- [THE TASK]
Search term "agent": please show all lines in the listing that contain it.

== RECORDS FOR THE EXERCISE ==

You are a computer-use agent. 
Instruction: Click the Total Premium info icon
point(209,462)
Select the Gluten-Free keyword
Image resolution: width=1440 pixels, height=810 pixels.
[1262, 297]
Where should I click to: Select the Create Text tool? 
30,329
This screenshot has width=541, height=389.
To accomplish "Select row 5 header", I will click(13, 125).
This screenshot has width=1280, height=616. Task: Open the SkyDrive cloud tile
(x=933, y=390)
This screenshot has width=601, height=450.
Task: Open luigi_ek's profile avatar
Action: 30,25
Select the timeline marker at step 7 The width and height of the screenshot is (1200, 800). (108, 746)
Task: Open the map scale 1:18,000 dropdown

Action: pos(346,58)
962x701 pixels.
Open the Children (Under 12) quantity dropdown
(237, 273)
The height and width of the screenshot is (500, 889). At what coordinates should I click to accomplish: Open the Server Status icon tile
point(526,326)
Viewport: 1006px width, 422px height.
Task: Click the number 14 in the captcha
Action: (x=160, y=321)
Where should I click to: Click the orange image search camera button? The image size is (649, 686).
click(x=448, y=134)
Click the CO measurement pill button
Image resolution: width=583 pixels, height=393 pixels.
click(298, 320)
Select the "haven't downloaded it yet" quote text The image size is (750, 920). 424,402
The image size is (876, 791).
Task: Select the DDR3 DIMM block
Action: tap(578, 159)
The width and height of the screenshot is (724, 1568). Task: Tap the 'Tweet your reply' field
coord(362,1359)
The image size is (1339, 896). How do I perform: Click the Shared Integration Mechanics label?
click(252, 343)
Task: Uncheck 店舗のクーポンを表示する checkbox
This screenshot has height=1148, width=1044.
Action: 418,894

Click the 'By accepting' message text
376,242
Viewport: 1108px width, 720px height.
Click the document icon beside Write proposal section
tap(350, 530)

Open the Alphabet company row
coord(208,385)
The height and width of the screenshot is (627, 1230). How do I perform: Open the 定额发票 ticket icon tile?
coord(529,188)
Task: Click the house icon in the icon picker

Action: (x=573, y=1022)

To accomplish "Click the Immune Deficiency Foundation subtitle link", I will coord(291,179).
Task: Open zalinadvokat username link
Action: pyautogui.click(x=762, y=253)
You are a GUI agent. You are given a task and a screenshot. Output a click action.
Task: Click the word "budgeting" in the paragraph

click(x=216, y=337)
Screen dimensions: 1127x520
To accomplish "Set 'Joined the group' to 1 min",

===

- [ANSWER BELOW]
You are a computer-use agent. 
You are a GUI agent. You are given a task and a screenshot. Output a click action.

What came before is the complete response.